> [EXERCISE MATERIALS]
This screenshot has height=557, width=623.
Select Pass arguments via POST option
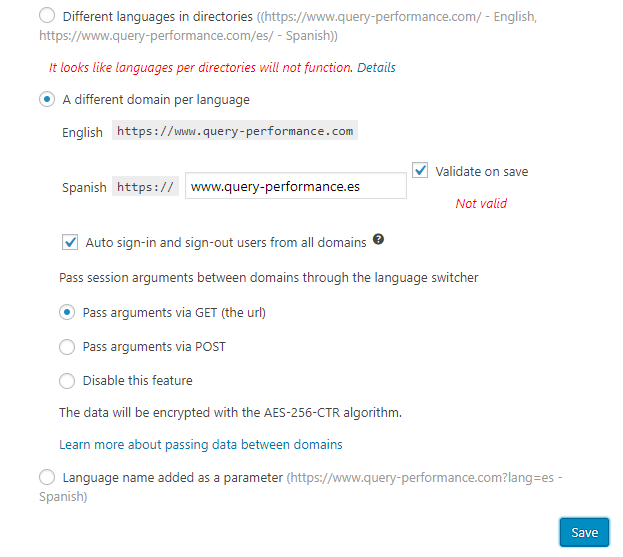(x=67, y=347)
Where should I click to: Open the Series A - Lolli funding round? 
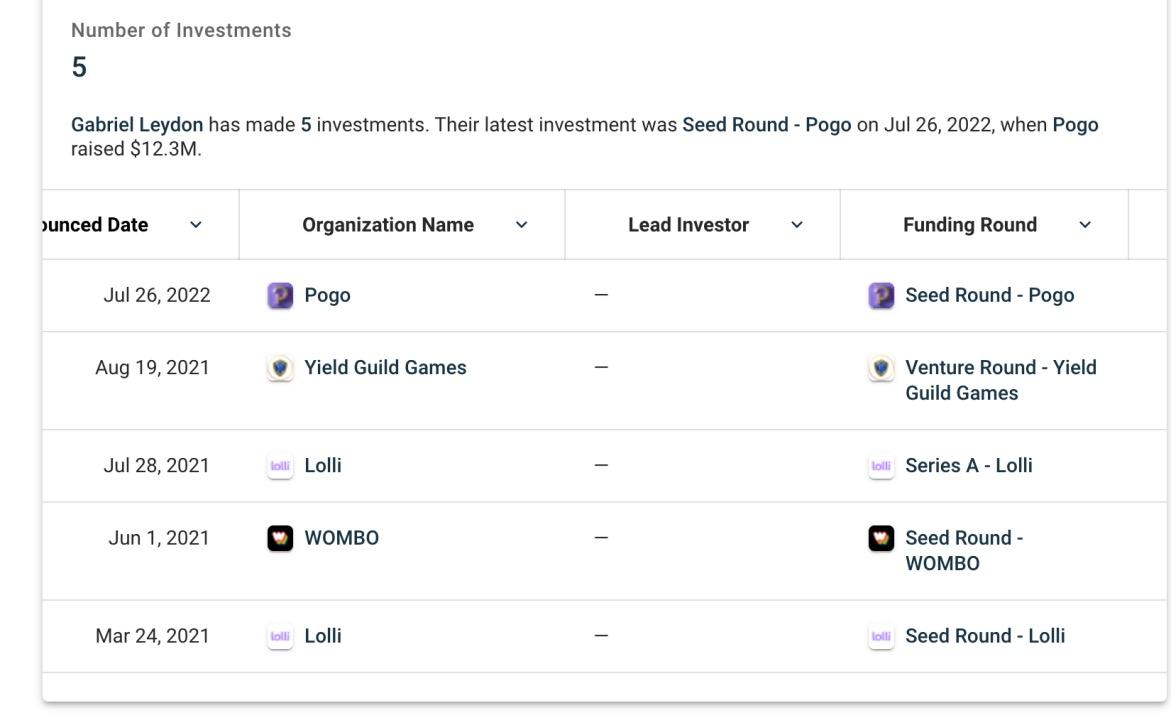(968, 466)
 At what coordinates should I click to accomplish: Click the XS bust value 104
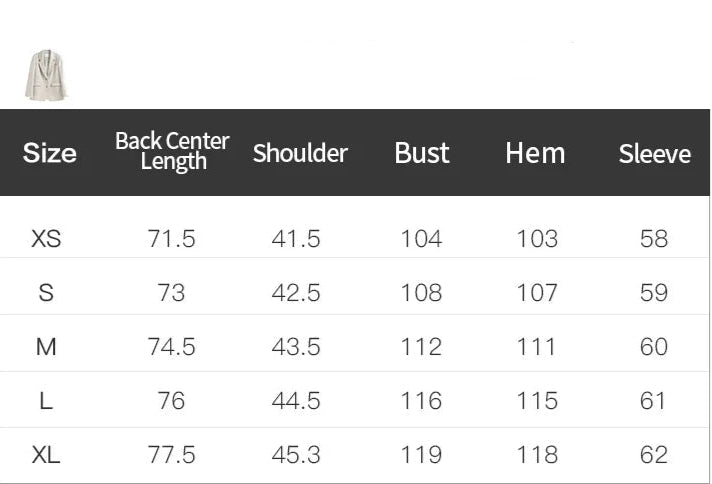421,239
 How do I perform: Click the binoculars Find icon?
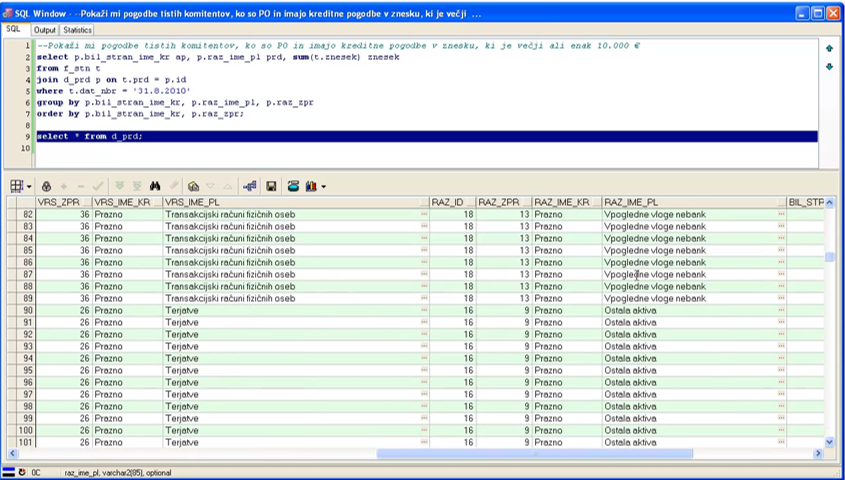pos(155,186)
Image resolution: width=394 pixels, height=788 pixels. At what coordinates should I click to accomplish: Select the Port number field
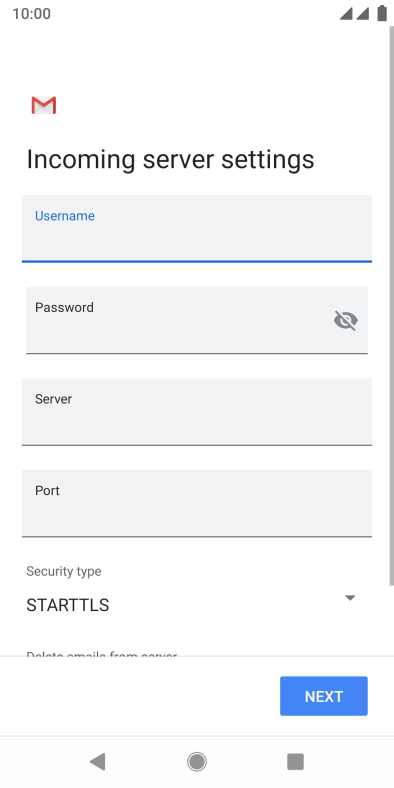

> [WORK REQUEST] Sift through the material above and copy the lines that contain the word "width".

> [ANSWER TO THIS TASK]
This screenshot has height=557, width=623.
Image resolution: width=394 pixels, height=788 pixels. At what coordinates should I click to accomplish: Select the Port number field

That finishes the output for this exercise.